Are $a$ and $n$ relatively prime?

Question

Suppose that $a$ and $n$ are integers, $n>1$. Prove that the equation $ax\equiv1(\mod n)$ has a solution if and only if $a$ and $n$ are relatively prime. How to solving this problem?

Answer 1

Suppose $ax \equiv 1(\mod n)$, then $ax - 1 = bn$ for some $b \in \mathbb{Z}$. So $1 = ax - bn$. So if $gcd(a,n) > 1$, then $gcd(a,n) | ax$, and $gcd(a,n) | bn$. So $gcd(a,n) | ax - bn = 1$, a contradiction. So $gcd(a,n) = 1$. Conversely, if $gcd(a,n) = 1$, then there are $x, b \in \mathbb{Z}$ such that $ax + bn = 1$. This means $ax \equiv 1(\mod n)$.

Answer 2

So $n \cdot y = a \cdot x - 1$ for some $y$. Rearrange this equation into the definition of $(a,n)=1$.

Answer 3

Consider the set of numbers $pa+qn$. If $M,N$ are numbers of this form so are the numbers $cM+dN$.

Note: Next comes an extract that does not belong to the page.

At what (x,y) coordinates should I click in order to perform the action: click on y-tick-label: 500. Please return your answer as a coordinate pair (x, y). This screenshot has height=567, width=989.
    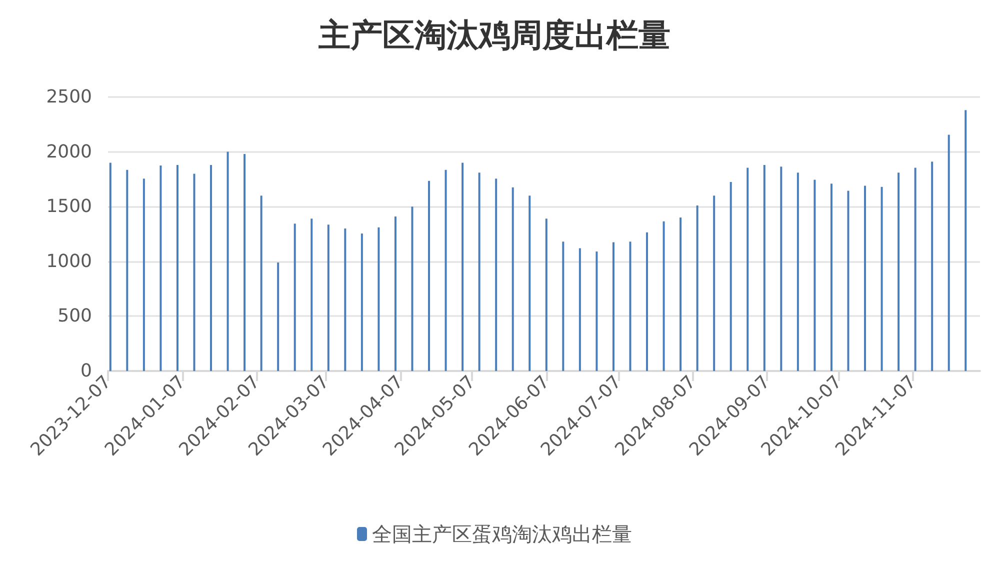
    Looking at the image, I should click on (75, 316).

Now suppose $d$ is the least positive integer expressible in this form, and that $e$ is any positive integer represented in this way. Then $e=sd+r$ with $0\le r \lt d$ and $r=e-sd$ is represented. Since $d$ was the least positive integer and $r\lt d$ we must have $f=0$ and $e=sd$.

Hence any representable positive integer is divisible by $d$. So $a=1\cdot a+0 \cdot n$ is divisible by $d$ and so is $n$. Since $a$ and $n$ are relatively prime, and both are multiples of $d$, we must have $d=1$.

Now if $pa+qn=1$ we have $pa\equiv 1$ mod $n$.

Note this also can be used to show that the hcf $(a,n)=d$ can be represented in the form $pa+qn=d$ in the case that $a$ and $n$ are not relatively prime.

Answer 4

$\exists x\in\Bbb Z\!:\ ax\equiv c\pmod n\!\iff\! \exists x,y\in\Bbb Z\!:\ ax+ny = c\!\overset{\rm\ Bezout}\iff\!\gcd(a,n)\mid c.\ $ Let $\ c = 1.$